ACTIVITY: Read through the lines below and copy the ones holding the string "Reemplazo".

[ENTRIES PROVIDED — start]

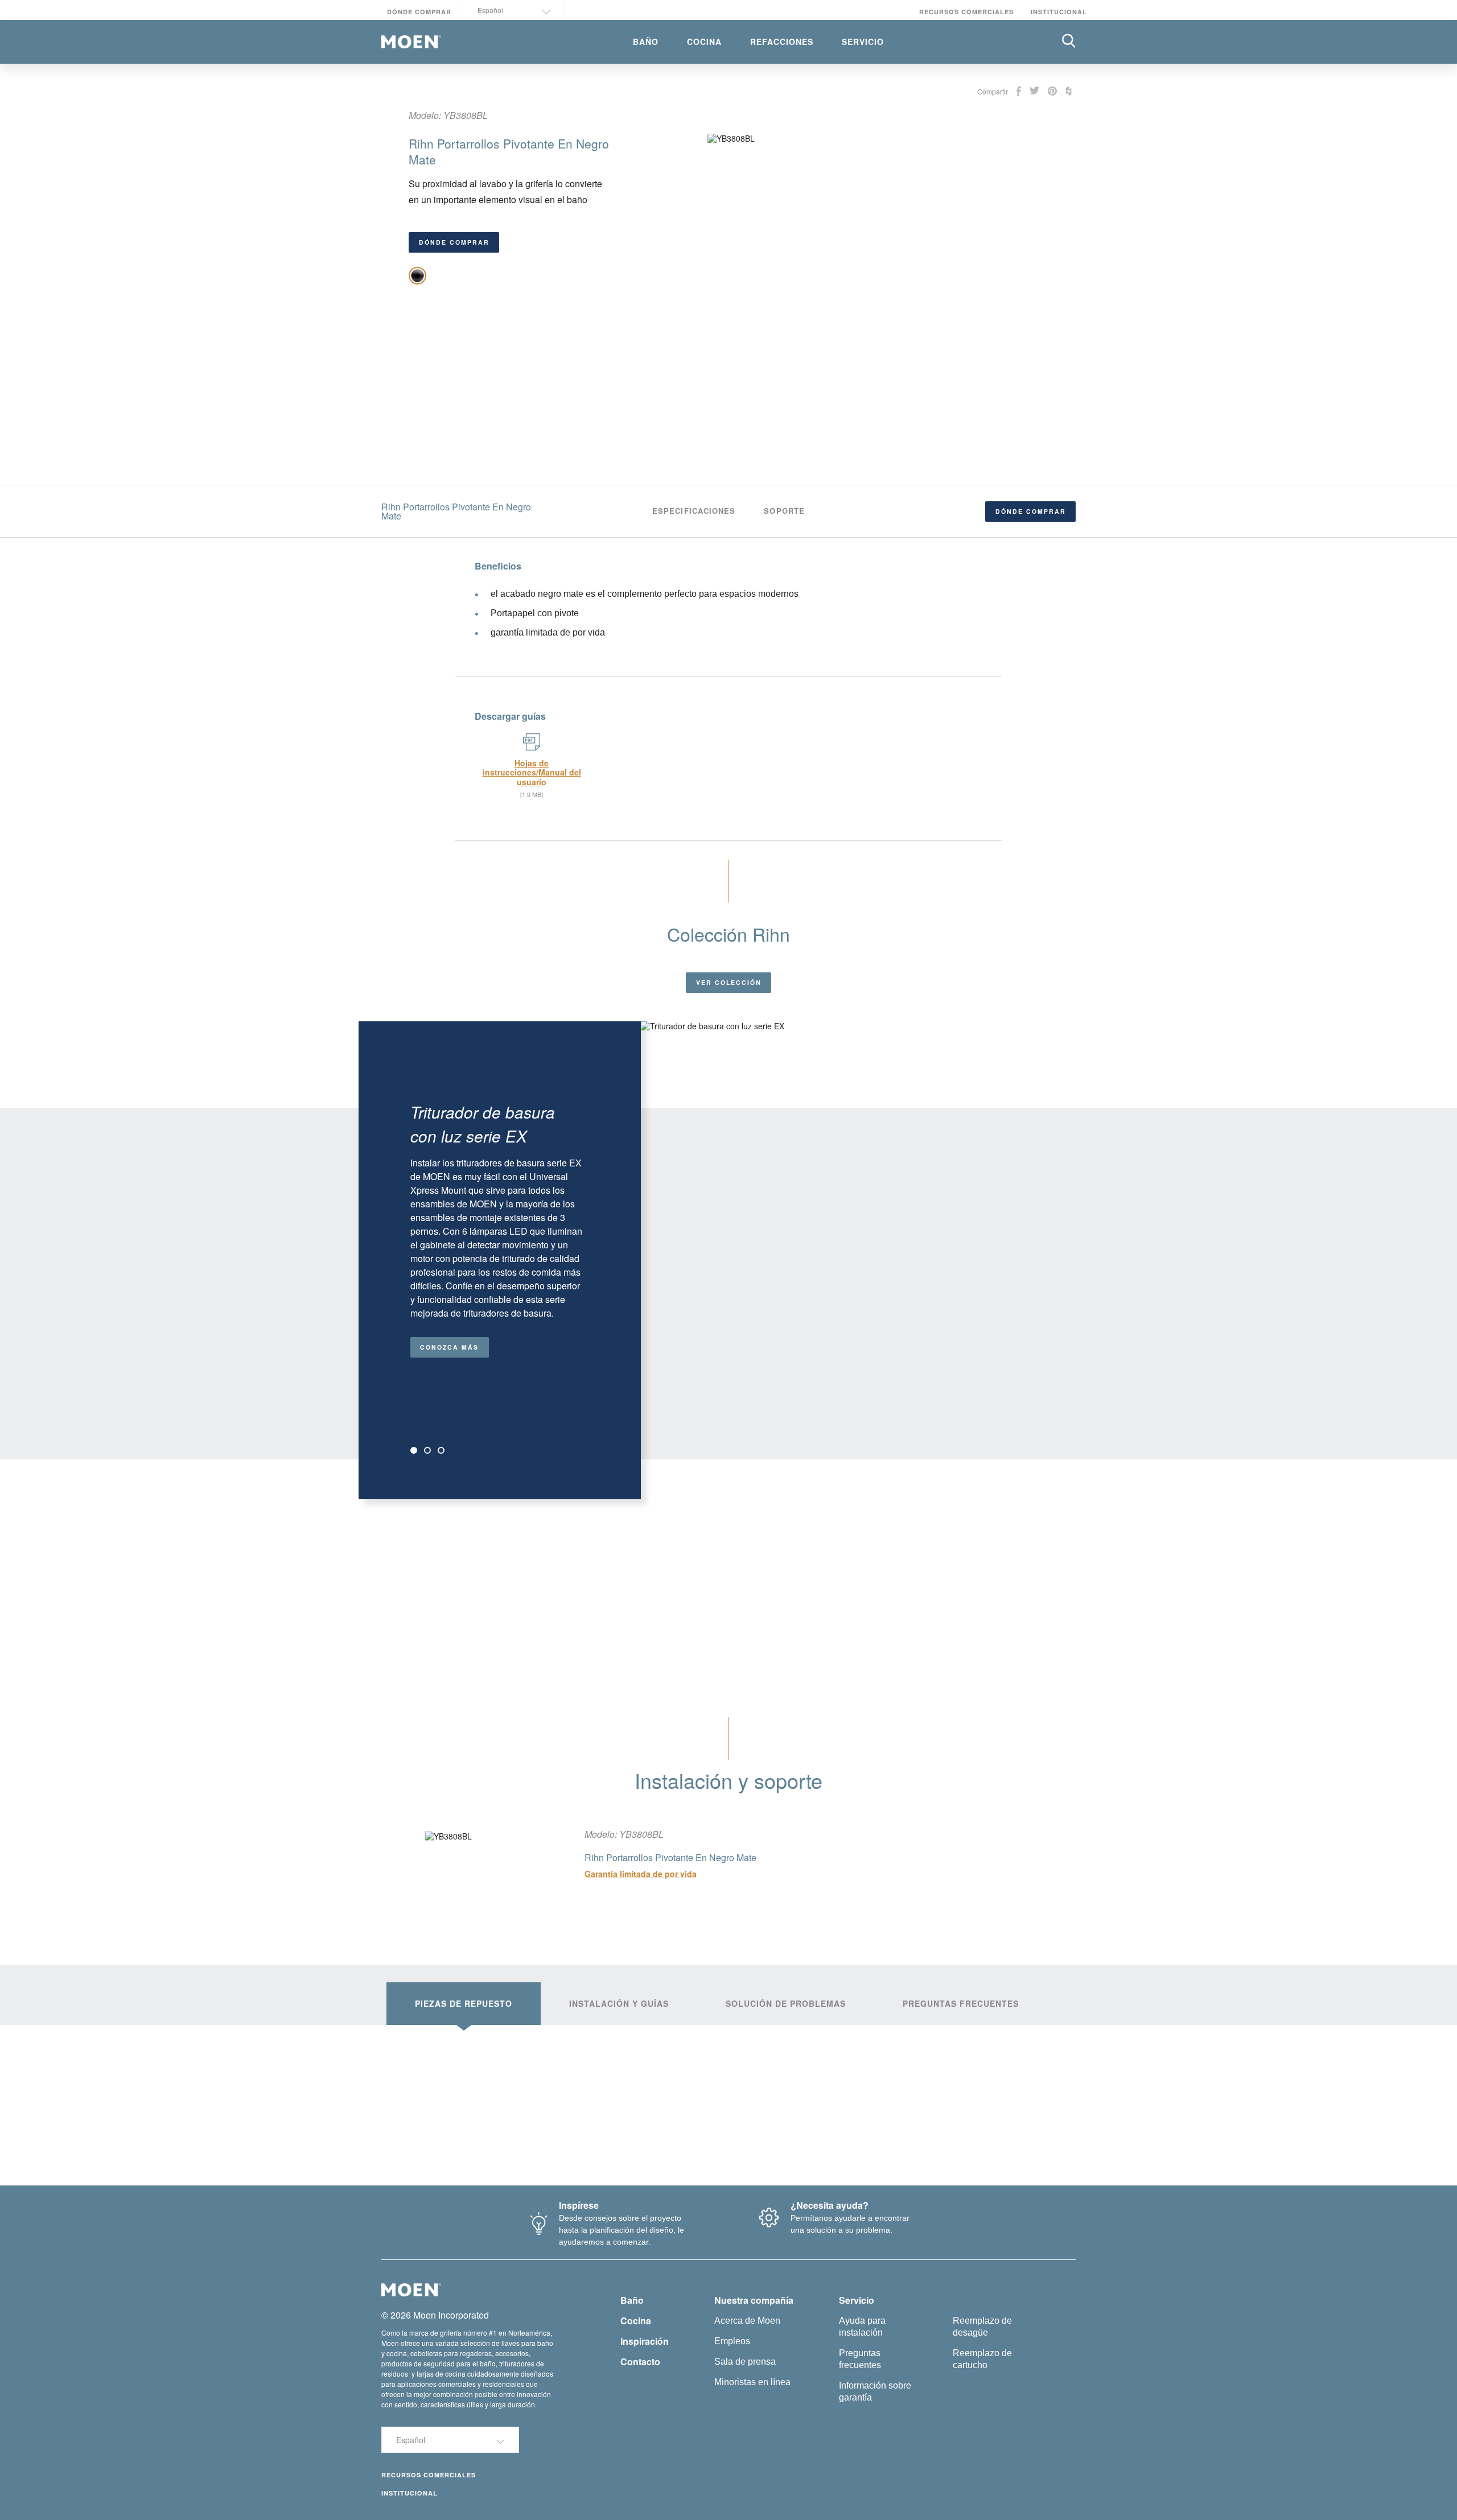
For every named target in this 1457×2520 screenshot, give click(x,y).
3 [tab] (441, 1450)
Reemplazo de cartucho (982, 2359)
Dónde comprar (419, 11)
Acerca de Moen (747, 2320)
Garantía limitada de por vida (641, 1874)
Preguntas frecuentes (860, 2359)
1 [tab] (413, 1450)
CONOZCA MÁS (449, 1347)
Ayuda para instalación (862, 2326)
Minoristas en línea (752, 2382)
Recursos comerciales (966, 11)
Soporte (784, 510)
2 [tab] (427, 1450)
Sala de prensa (745, 2361)
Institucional (1059, 11)
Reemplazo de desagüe (982, 2326)
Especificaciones (693, 510)
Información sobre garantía (875, 2391)
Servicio (856, 2300)
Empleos (732, 2341)
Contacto (640, 2362)
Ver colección (729, 982)
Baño (632, 2300)
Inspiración (644, 2341)
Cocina (635, 2321)
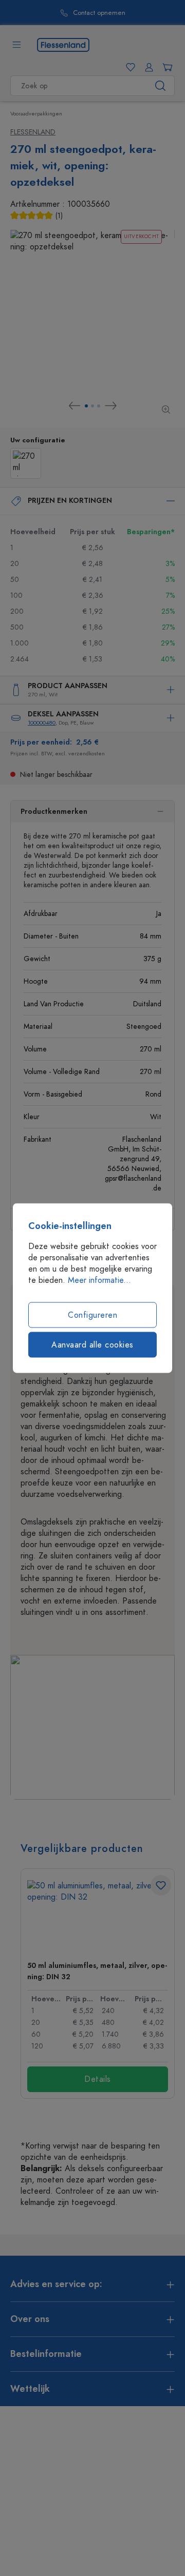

[ENTRIES PROVIDED — finish]

WRITTEN ANSWER:
Reemplazo de cartucho (982, 2359)
Reemplazo de desagüe (982, 2326)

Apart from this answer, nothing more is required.